The Competition Act, 2002 utilizations the word combinations to cover the procurement of control, shares, voting rights and assets, and mergers and amalgamations. The term Merger has been utilized extensively in the competition act to incorporate amalgamation and securing shares and control over the assets and the voting rights of an enterprise. The merger is a sort of occasion which gets enormous change the administration of the undertakings of one endeavour by another venture.

However, there are certain mergers that are viewed as negative and antagonistically influence the opposition. The most negative effect of the merger is that it prompts the reduction of competition in the market by reducing the number of entities in the market. The merger between entities likewise prompts the expansion in the cost of the merchandise and ventures which preferentially influences the enthusiasm of customers the merged enterprises exercises full control over the market and restrain the entry of new players in the market which confers on them the advantage of limiting the output and restricting market access.
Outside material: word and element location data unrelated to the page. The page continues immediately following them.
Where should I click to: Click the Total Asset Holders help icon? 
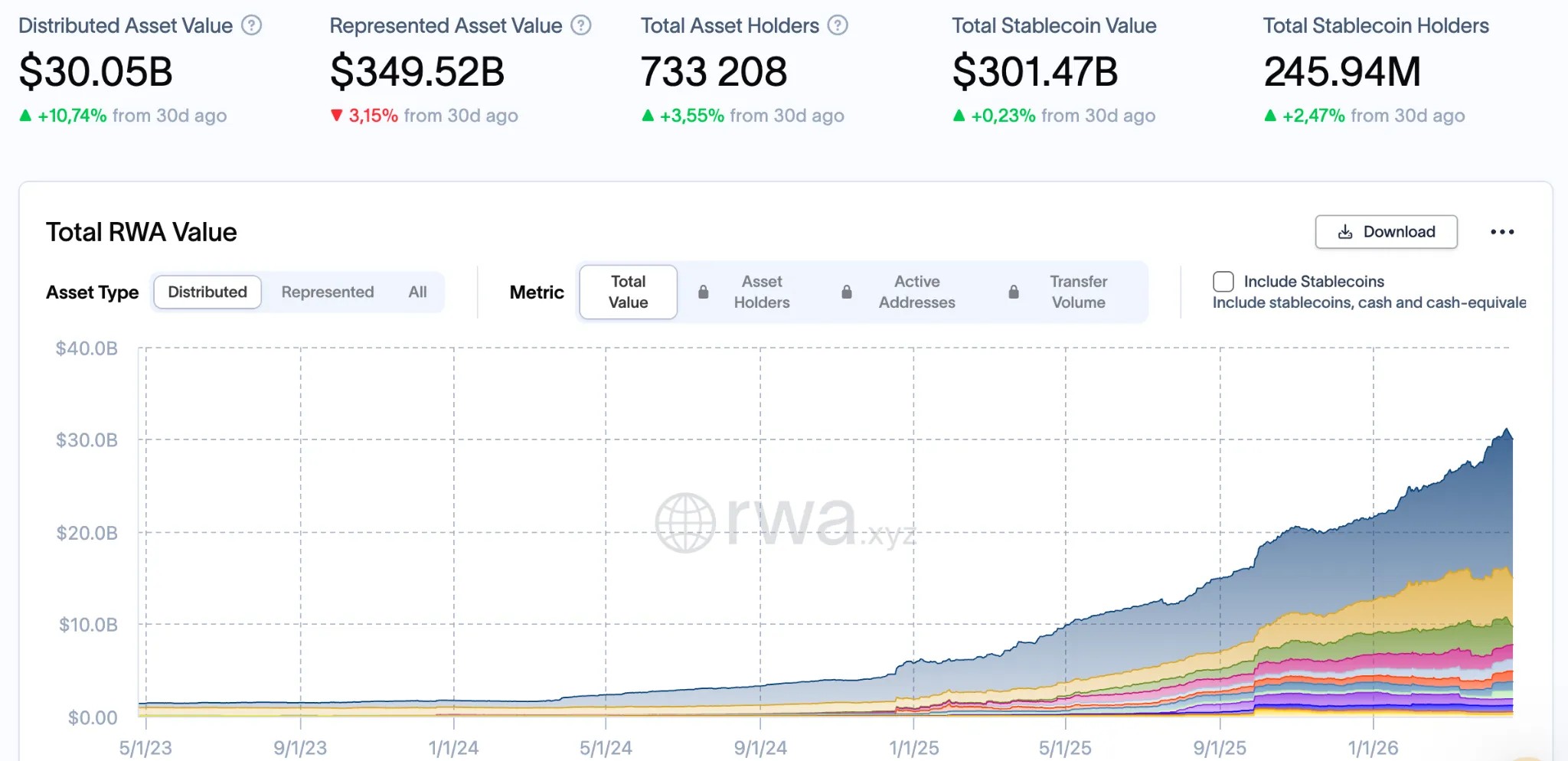[x=838, y=25]
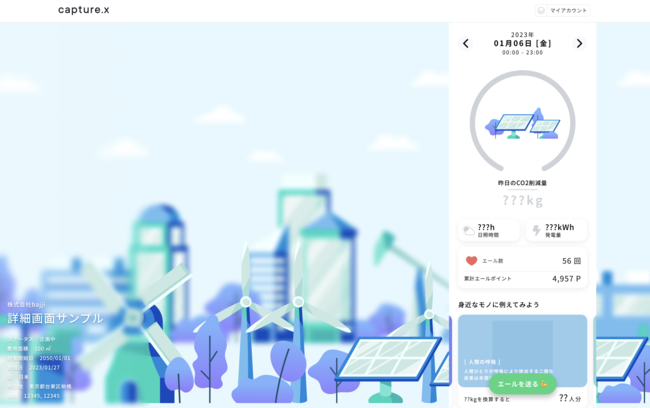Click the 詳細画面サンプル project title
The image size is (650, 408).
(x=56, y=318)
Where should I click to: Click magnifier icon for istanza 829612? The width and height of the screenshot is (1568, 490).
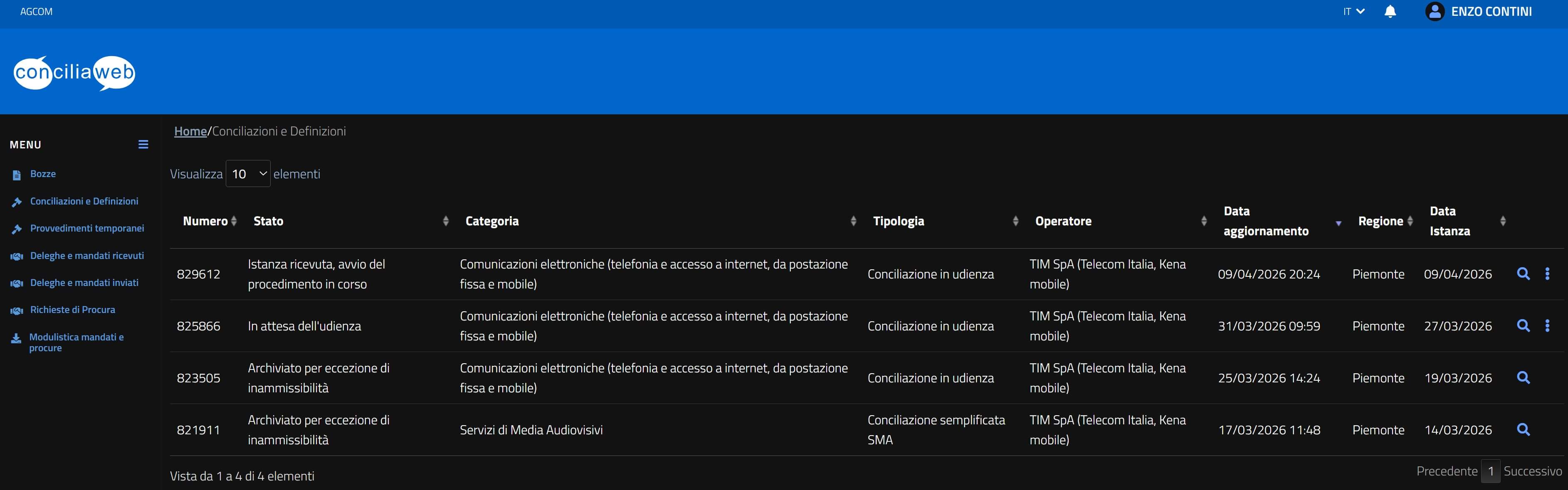(1523, 274)
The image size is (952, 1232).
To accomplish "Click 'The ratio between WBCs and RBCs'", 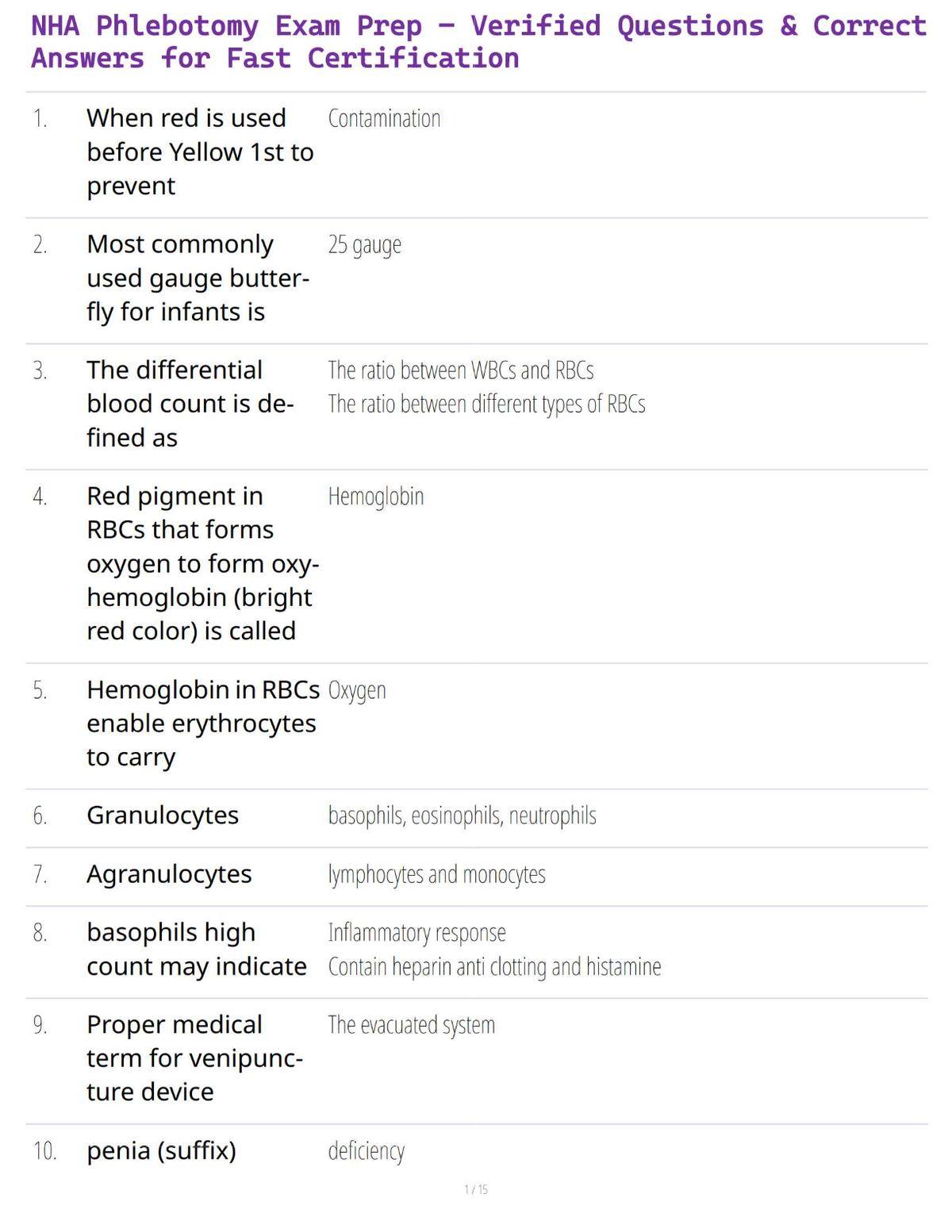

The Competition Act additionally is intended to direct the activity and exercises of combinations, a term, which examines acquisitions, mergers or amalgamations. In this manner, the activity of the Competition Act isn’t confined to exchanges carefully to the limits of India but also such transactions involving entities existing and/or established overseas.

The Act has made the pre-notice of combinations deliberate for the parties concerned. Nonetheless, if the parties to the combination decide not to tell the CCI, as it isn’t required to inform, they risk a post-mix activity by the CCI, on the off chance that it is found along these lines, that the mix has an apparent unfavourable impact on competition. There is a rider that the CCI will not start an investigation into a combination after the expiry of one year from the date on which the combination has produced results.


In accordance with the High-Level Committee’s suggestion, the Act broadens the order of the Competition Commission of India past only authorizing the law (High-Level Committee, 2000). Rivalry promotion makes a culture of rivalry. There are numerous conceivable significant jobs for competition backing, depending upon a nation’s legitimate and financial conditions.

The Regulatory Authority under the Act, to be specific, Competition Commission of India (CCI), as far as the backing arrangements in the Act, is empowered to take an interest in the detailing of the nation’s monetary strategies and to take an interest in the assessing of laws identified with competition at the case of the Central Government. The Central Government can make a reference to the CCI  its opinion on the possible effect of a policy under formulation or of an existing law related to competition. The Commission will, in this way, be accepting the job of competition advocate, acting ace effectively to achieve Government arrangements that lower obstructions to the passage, that advance deregulation and trade liberalization and that promote competition in the market place.


The message is loud yet certain that a very much arranged comprehensive competition compliance program can be of incredible advantage to all endeavors regardless of their size, the zone of activity, jurisdiction involved, nature of items provided or benefits rendered and the equivalent is basic for organizations, its chiefs, and the representative key corporate officials to maintain a strategic distance from unconquerable difficulties of financial fines, common detainment, other than the loss of hard-earned notoriety when the Competition Authorities, the media, and others uncover the wrongdoings out in the open.

In the changed situation, India needs a new law for competition and a new administrative position, which under this strategy is the ‘Competition Commission of India’. The law will serve the purpose only if it is made independently, runs independently, and is less expensive.

This Article is Authored by Shivam Gupta, 1st Year BBA.LLB Student at Symbiosis Law School, Noida.